Even before the arrival of COVID-19 and subsequent branch closures and service limitations, many banks – large and small, urban and rural – knew they needed to develop better customer experience strategies in order to compete.
FirstBank of Nashville, Tennessee, for instance, had already begun to build a strategy for 2021 to become a scalable community bank focused on service, according to Wade Peery, chief administrative officer for the $11.5 billion-asset bank. Even before the pandemic nudged more digital-laggard customers to embrace digital and ATM channels, FirstBank had been retooling its call centers and mobile apps.
“Based on feedback, our customers really want Silicon Valley in Mayberry,” says Peery, referring to the classic small town of 1960s television. “They said ‘I want to have that convenience, but I want to be able to talk to you on the phone or in the branch, too.’”
But the pandemic has limited in-person connections, maybe for some time to come. “With branches closed or traditional access limited due to COVID-19, many customers lost the personal, face-to-face interaction they were accustomed to having with their banker,” says Mickey Goldwasser, vice president of marketing and chief of staff for PayRailz, a Glastonbury, Connecticut-based digital payments company.
“Digital has become the ‘new normal’,” Goldwasser adds. “Financial institutions need to carefully examine the digital experiences they provide in order to better meet the needs of their customers.”
Digital versus branch
However, the reality is not as simple as digital versus in-person interactions. With interest rates at an all-time low, customers have adjusted to doing more complex financial transactions (like refinancings or getting financial advice) entirely digitally. And yet, the desire to connect with a ‘human’ banker is still strong, especially for isolated individuals.
“Customer behavior has dramatically shifted to digital and mobile,” says Aarthi Murali, chief customer experience officer for Buffalo, New York-based M&T Bank, with $120 billion in assets. “However, in some cases, customers have a need to visit a retail location to get access to cash.”

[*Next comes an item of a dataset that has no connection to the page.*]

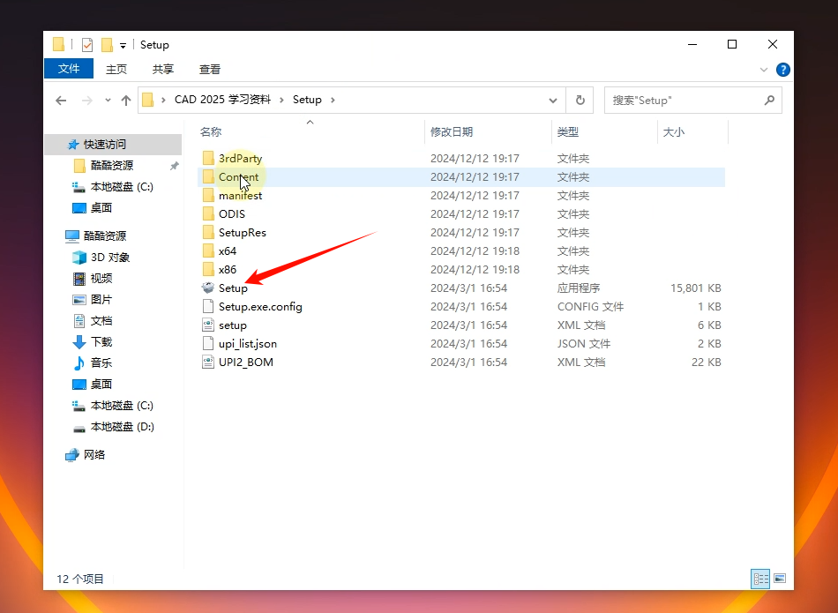838x613 pixels.
Task: Click the search magnifier icon
Action: click(770, 101)
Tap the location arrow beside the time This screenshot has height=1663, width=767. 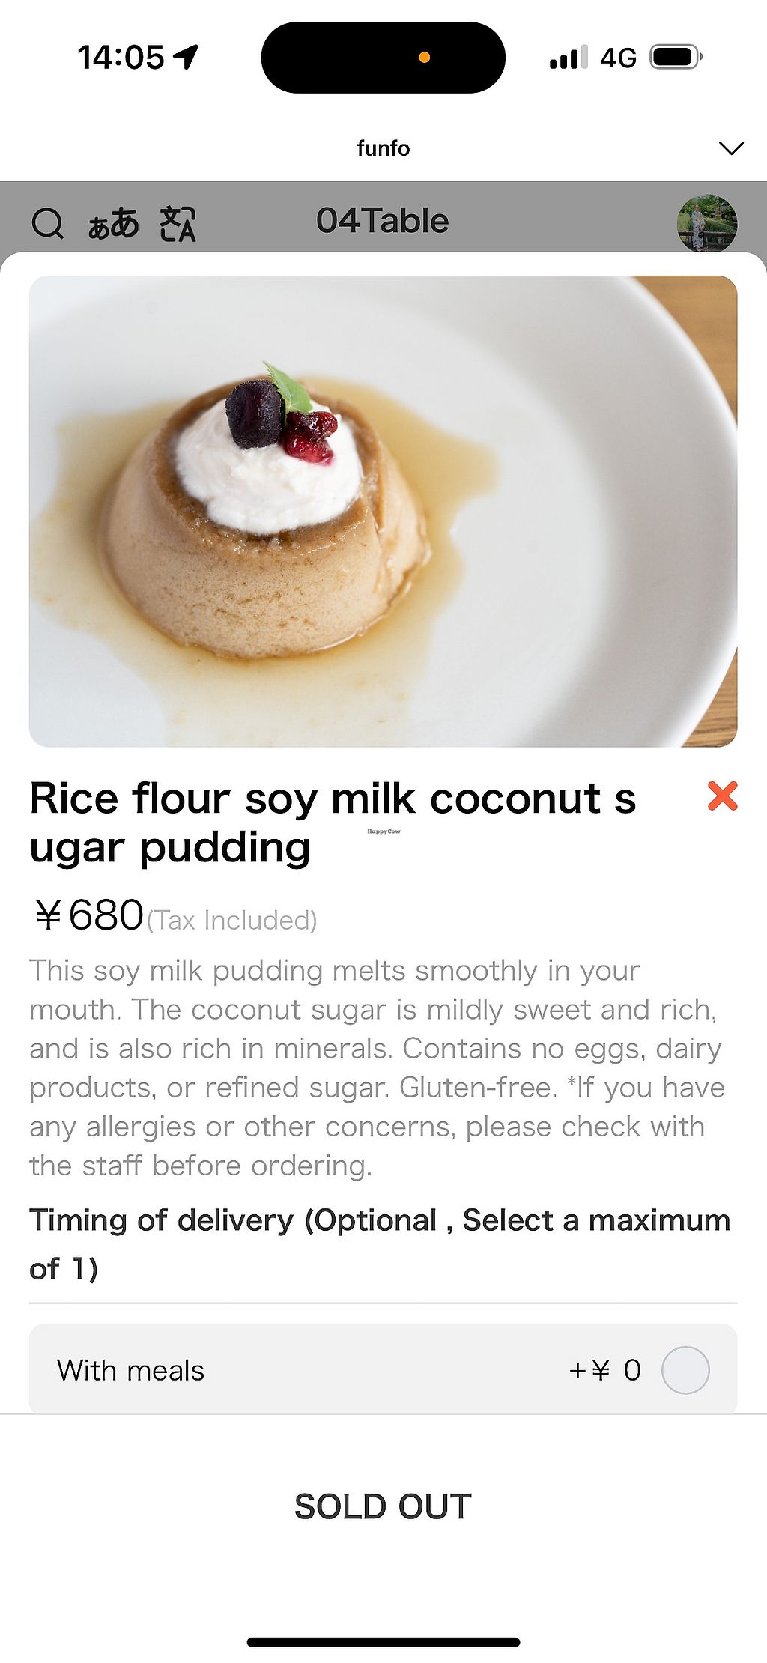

Even Scotiabank, a Toronto, Canada-based institution with $1 trillion in assets, was in the process of developing several new customer experience initiatives before and during the pandemic, according to Holly Pontisso, vice president of customer experience. These included creating an online ‘hub’ where older or other less digital-savvy customers are guided through using digital channels.
“The role of the bank is even more important now than it was before COVID,” says Pontisso. “We need to support our retail and business customers through this time… We have an even bigger responsibility to deliver from a trust connection.”
Gina DeCorla, senior analyst at FBX, points out that many banks have been updating and improving their virtual assistant tools. Most notably, she says, U.S. Bank recently launched Smart Assistant, a voice-forward tool that simulates the experience of a bank teller. “Additionally, banks have been looking towards optimizing contactless payments and mobile check deposits as ATM and cash usage has declined significantly since March,” she says.
‘Warm and welcoming’
How, during a pandemic, can financial services providers offer the same “personal” connection with its in-person channels stymied? Many bankers believe this shift to digital will propel banks (and other industries) forward in how they connect with their customers.
“Banks always strive to provide warm and welcoming experiences to customers,” says Murali.
“Even though we may be doing so in different circumstances, being flexible to customer needs [by] offering digital appointment setting as an example, allows customers’ needs to be met at a physical location within preferred time slots.” As a result, she believes that video conversations with bankers will expand rapidly.
Scotiabank’s Pontisso also sees a “back-to-basics” approach rising from the current zeitgeist. “We’re focused on the safety protocols that enable our staff to work remotely,” she says. “And we’re laser-focused on customer advice… The goal is to provide a consistently great experience across all channels, in-person or remote.”
Simon Powley, head of global banking advisory services at Diebold Nixdorf, points out that many big banks are reaching out in very proactive ways. Barclay’s Bank, for example, has given tablets to several front-end Baby Boomer customers and is reaching out to help them connect with the bank digitally and through chat or other features. “You’re beginning to see the flexibility, and the banks are leveraging that,” he says.
DeCorla says interactive demos of the mobile and online banking experience are making their platforms more accessible to new users. Explaining how customers can change text size or display contrast offer a great benefit, she says. “Banks have been more proactive about messaging and supporting customers,” she says, adding that many financial institutions have a dedicated pandemic customer service line and interface on their web platform.
Murali of M&T Bank believes that financial services providers that see themselves as being in service of the customers and communities tend to deliver great customer experiences, even in the current pandemic environment.
She says simple changes, like “offering customers increased mobile deposit limits, or empowering front-line employees to handle a broader set of service capabilities, or providing transparent and relevant, real-time communications and alerts are great steps in the right direction for delightful experiences.”
Karen Epper Hoffman is a financial writer based in Olympia, Washington.